The USD paired losses during the Asian session and lost ground against G10 and emerging currencies. The emerging Asia markets extended gains verse the greenback, with the Thai Baht and Taiwanese dollar the biggest winners, yet the sell-off should start curbing with the Fed rate decision due tomorrow. Equities are still under pressure as markets keep pushing crude prices lower; however the sell-off is more confined than the previous day. West Texas Intermediate crude held ground above the $36 threshold, while its counterpart from the North Sea stabilised slightly below $38. On the equity side, Japanese and Australian shares paired losses with the Nikkei, Topix and S&P/ASX down 1.68%, 1.66% and 0.39% respectively. On the bright side, the Hang Seng, S&P/NZX, Kospi, Taiex and Bangkok SET are blinking green on the screen with a respective performance of 0.07%, 0.09%, 0.27%, 0.41% and 1.51%. Mainland Chinese shares sent a mixed signal after the PBoC devaluated the yuan for a seventh straight day, setting the USD/CNY mid-rate at 6.4559 on Tuesday; the highest level since July 2011.

In Australia, the release of the minutes did not provide any new information. The Reserve Bank of Australia reaffirmed its bias toward a low interest rate, arguing that a weaker Aussie would both support the economy and help to move inflation levels to within the 2%-3% target band. AUD/USD did not react to the headlines and continues to trade range bound within 0.7160-0.7385.

The final reading of November’s CPI should come in today roughly in line with first estimates. Core CPI is anticipated to print at 0.2%m/m or 2%y/y, while the headline gauge should came in at 0.0%m/m or 0.4%y/y. However the release of the inflation report should have a limited impact on USD crosses, except to the extent of a significantly bad reading, with markets focused on tomorrow's interest rate decision. EUR/USD continues to push higher and is currently testing the 1.1050 resistance for the fourth time in less than a week as traders are pricing in a dovish hike.

In Europe, equity futures are pointing to a higher open. The Footsie is up +0.77%, the DAX +1.03%, the SMI +0.75% and the CAC +1.06%. The pound sterling is treading water around 1.5150 ahead of November inflation report. Headline CPI is expected at 0.1%y/y, while the month-over-month reading should soften -0.1% as the collapse of crude oil prices weighs. GBP/USD is currently trading at 1.5143 and is biased to the upside due to the broad-based dollar weakness.

***Yann Quelenn, Market Analyst: German economic conditions are set to increase. The ZEW index, economic sentiment indicator, is likely to reveal the truth behind this statement today with data expected to print higher at 15 vs. 10.4 in November. Earlier this week, November final inflation data was released having slightly increased by 0.1% m/m. However, these are two sides of the same coin. The decline in energy prices still weighs heavily on the German economy with exports and industrial production bearing the brunt. Yet, last week’s GDP showed that consumption is the current key driver of the economy. Unemployment data is better and German retail sales have increased backed by more disposable income.
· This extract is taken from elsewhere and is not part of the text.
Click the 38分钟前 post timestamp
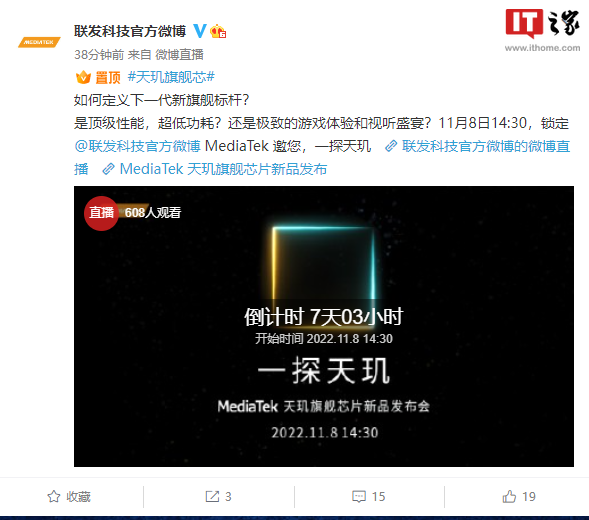The height and width of the screenshot is (520, 589). [99, 55]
The fundamentals remain positive, with Germany being able to run a budget surplus for the past three years. Germany remains the most competitive European economy. From our point of view, it is clearly the only European country capable of controlling its debt-to-GDP ratio, which remains below 80%. Other European countries continue to struggle with the inability to debase the currency and see their debt grow. We remain bearish on the EURUSD and we target the pair to head back below 1.1000.”***

Today traders will be watching CPI, RPI and PPI from the UK; ZEW survey from Germany; manufacturing sales and existing home sales from Canada; empire manufacturing, CPI and NHAB housing market index from the US; industrial production from Russia.